* [WHAT IS REQUIRED]: Can you turn every line of text in the items below into a JSON list of strings, one string per line, with blank lines skipped and the pictures left out?

* [INPUT ROWS]:
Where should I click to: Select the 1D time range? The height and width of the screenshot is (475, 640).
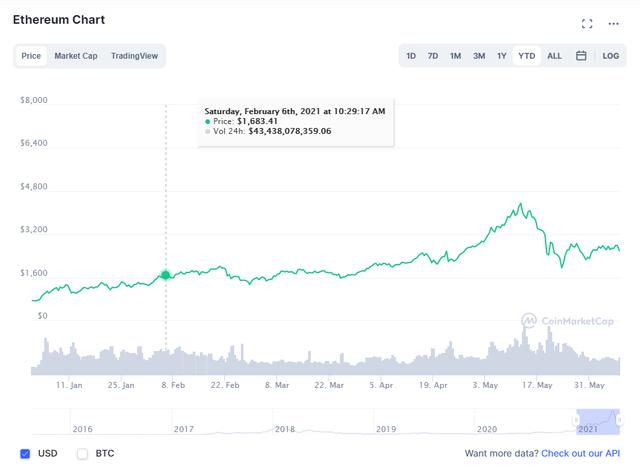click(x=411, y=56)
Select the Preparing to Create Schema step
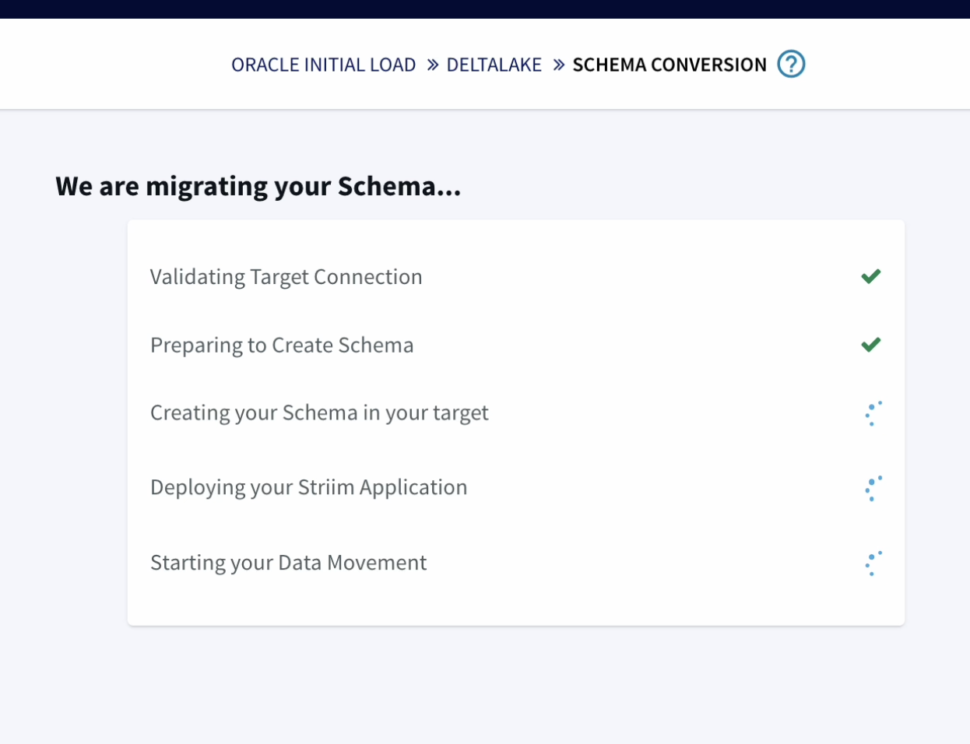Image resolution: width=970 pixels, height=744 pixels. click(x=282, y=345)
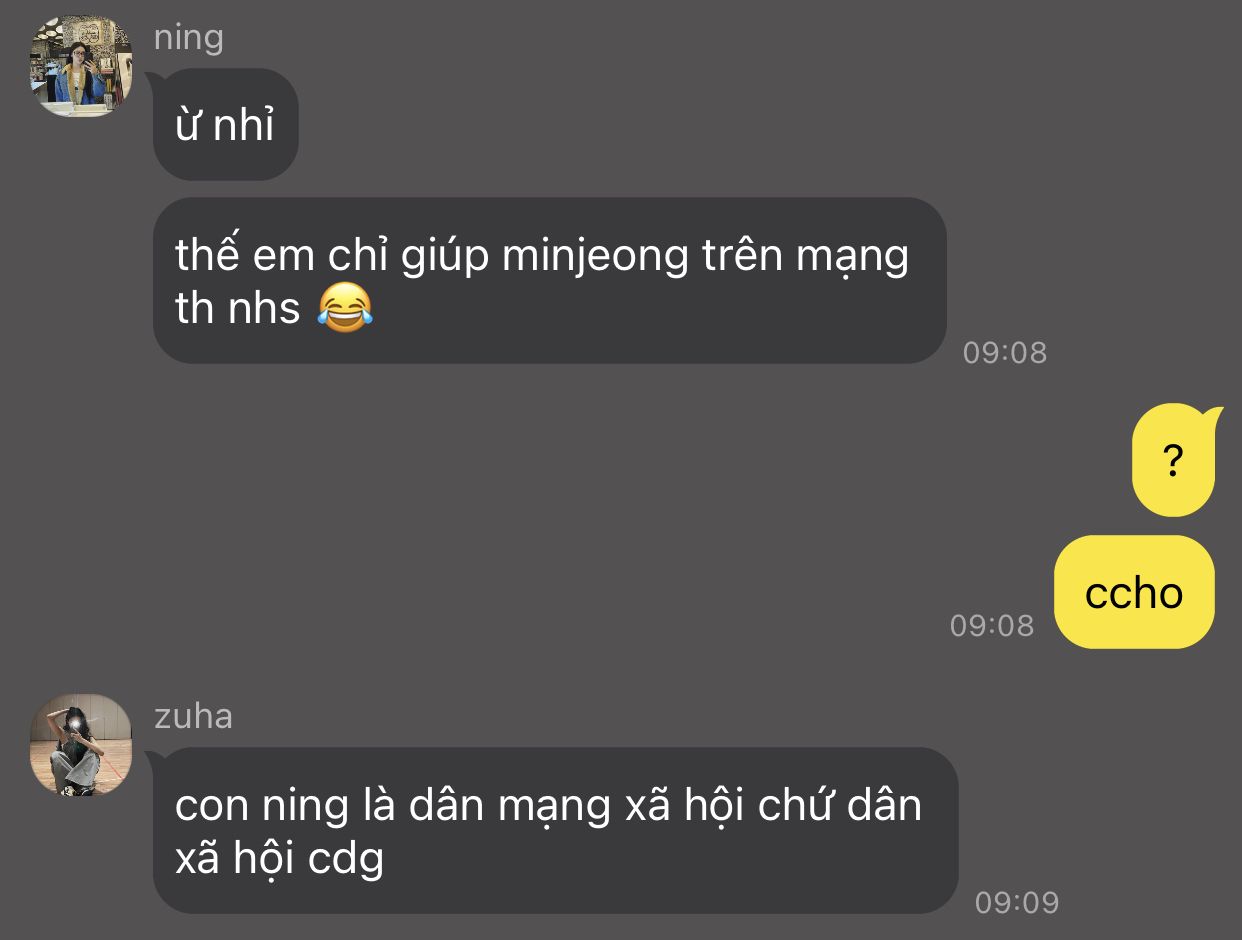This screenshot has width=1242, height=940.
Task: Open zuha's profile picture
Action: (81, 745)
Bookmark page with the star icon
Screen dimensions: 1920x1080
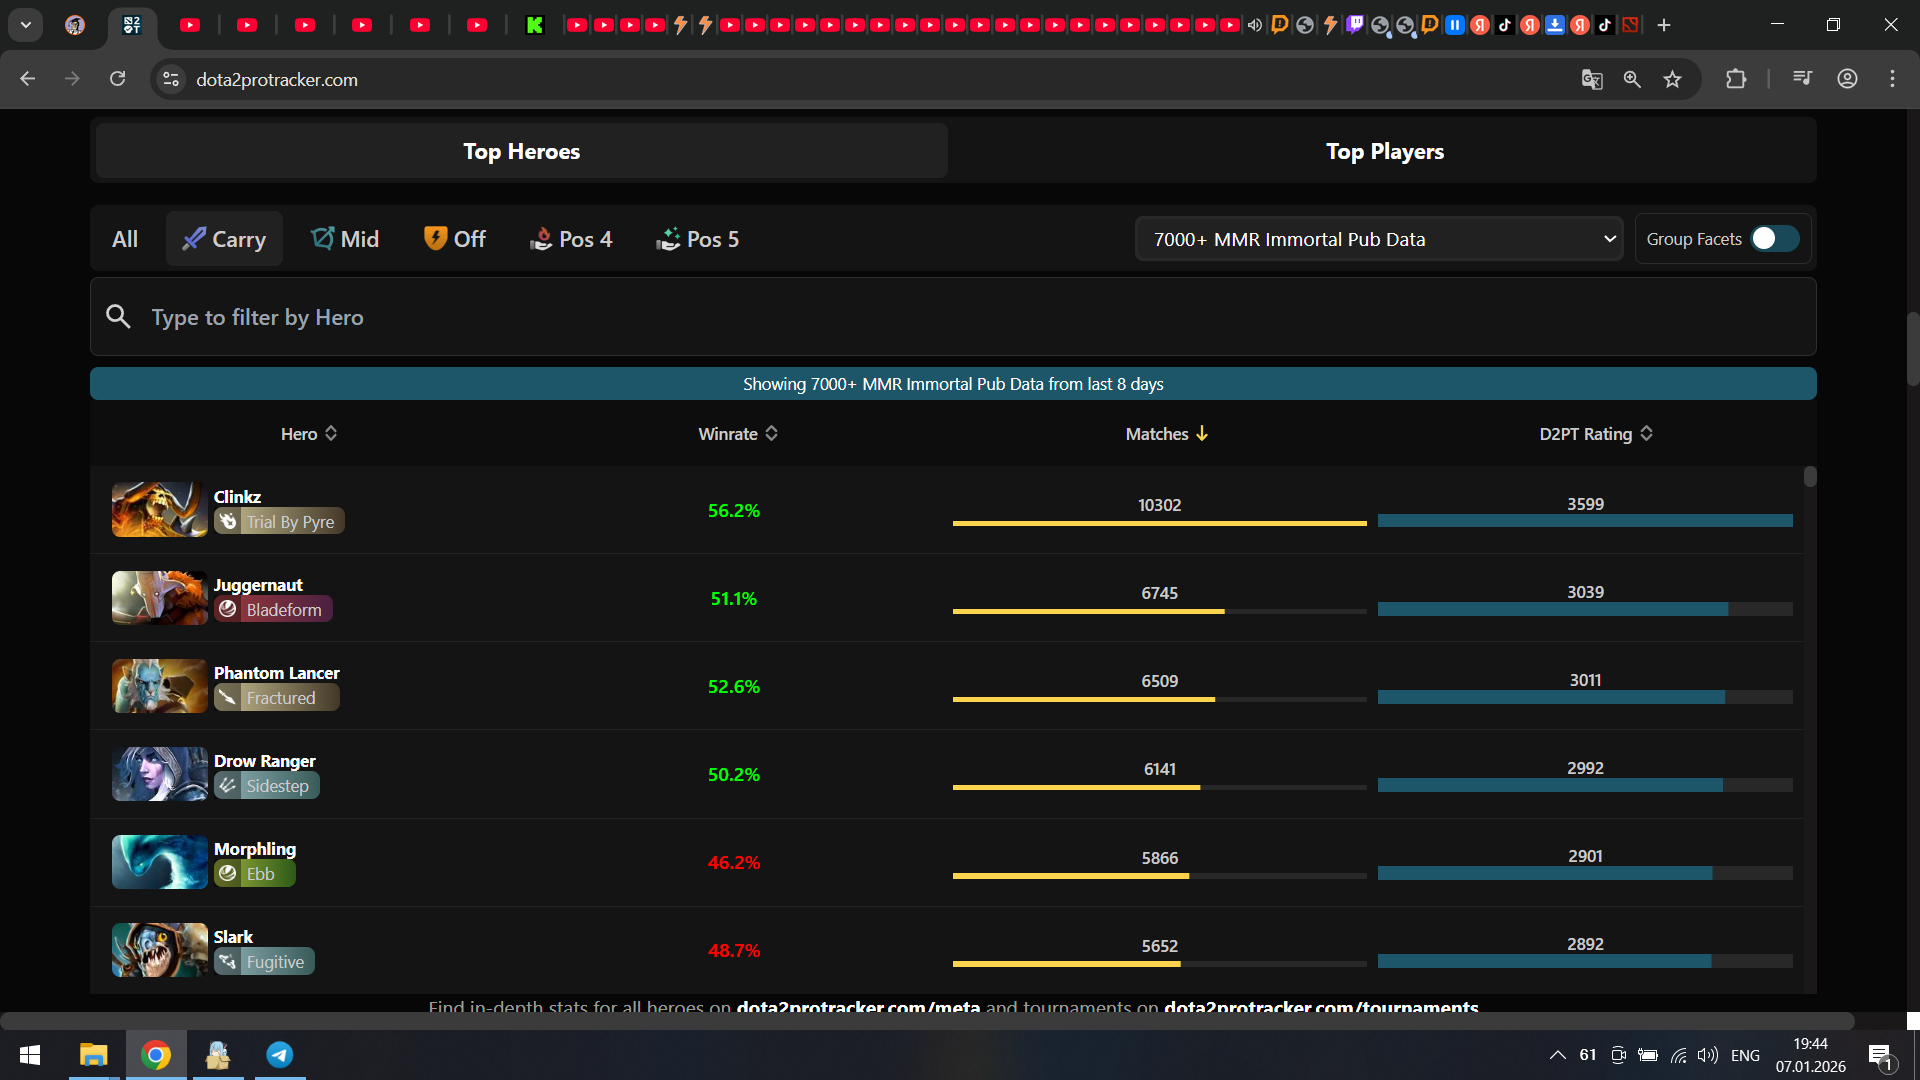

* [OUTPUT OF THE TASK]:
[
  "Where should I click to: Select the 1D time range? The height and width of the screenshot is (475, 640).",
  "click(x=411, y=56)",
  "Select the Preparing to Create Schema step",
  "Image resolution: width=970 pixels, height=744 pixels. click(x=282, y=345)",
  "This screenshot has width=1242, height=940.",
  "Task: Open zuha's profile picture",
  "Action: (81, 745)",
  "Bookmark page with the star icon",
  "Screen dimensions: 1920x1080"
]